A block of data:
══════════

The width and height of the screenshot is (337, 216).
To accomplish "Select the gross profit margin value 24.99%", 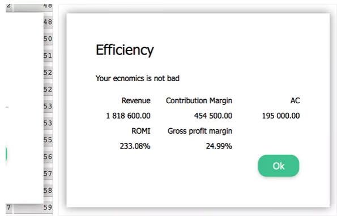I will (x=219, y=146).
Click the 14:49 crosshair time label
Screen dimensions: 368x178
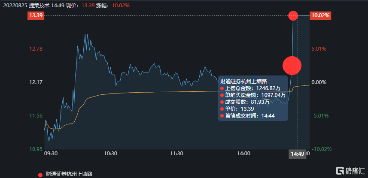tap(297, 153)
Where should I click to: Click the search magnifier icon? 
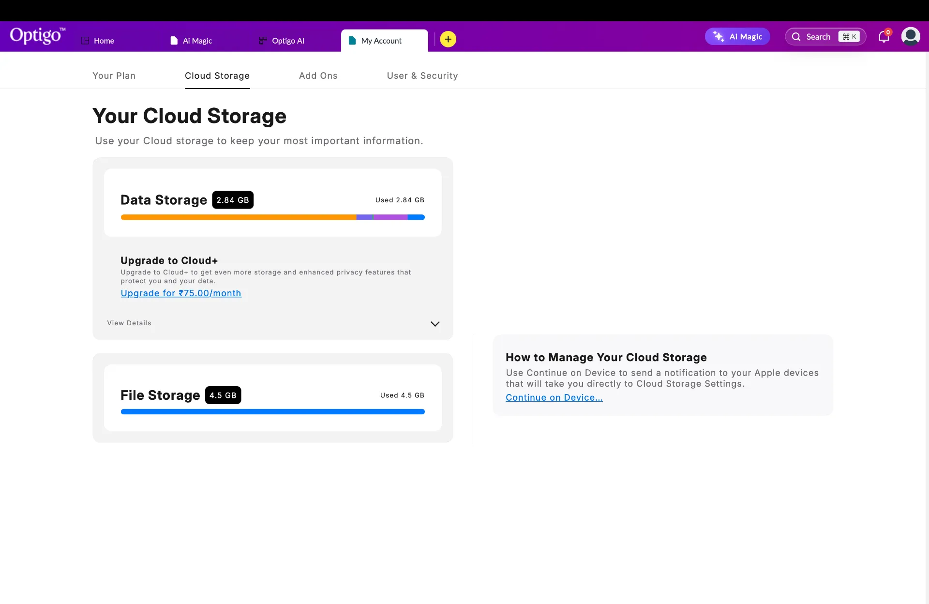[796, 37]
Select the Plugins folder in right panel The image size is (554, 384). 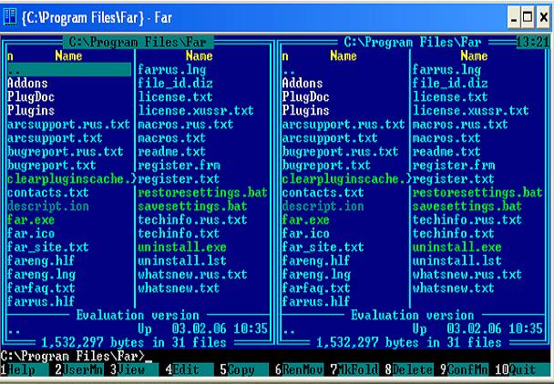click(306, 110)
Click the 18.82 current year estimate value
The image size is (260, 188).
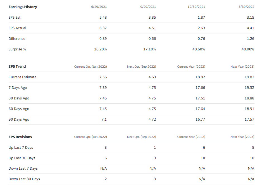200,77
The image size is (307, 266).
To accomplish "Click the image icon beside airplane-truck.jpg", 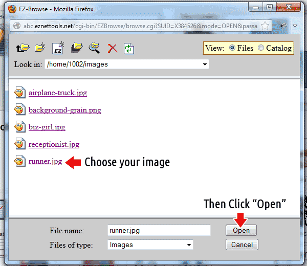I will point(19,93).
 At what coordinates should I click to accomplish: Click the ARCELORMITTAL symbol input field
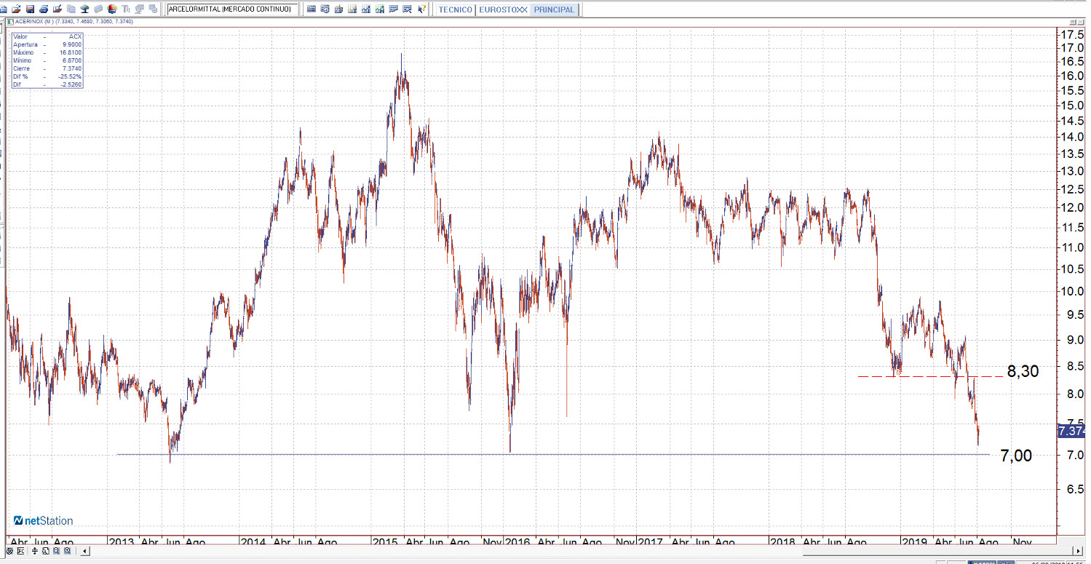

══════════

#### [Task goal]
Count the lines in the records above that contain the word "should". Give only the number.

#### [Exercise output]
2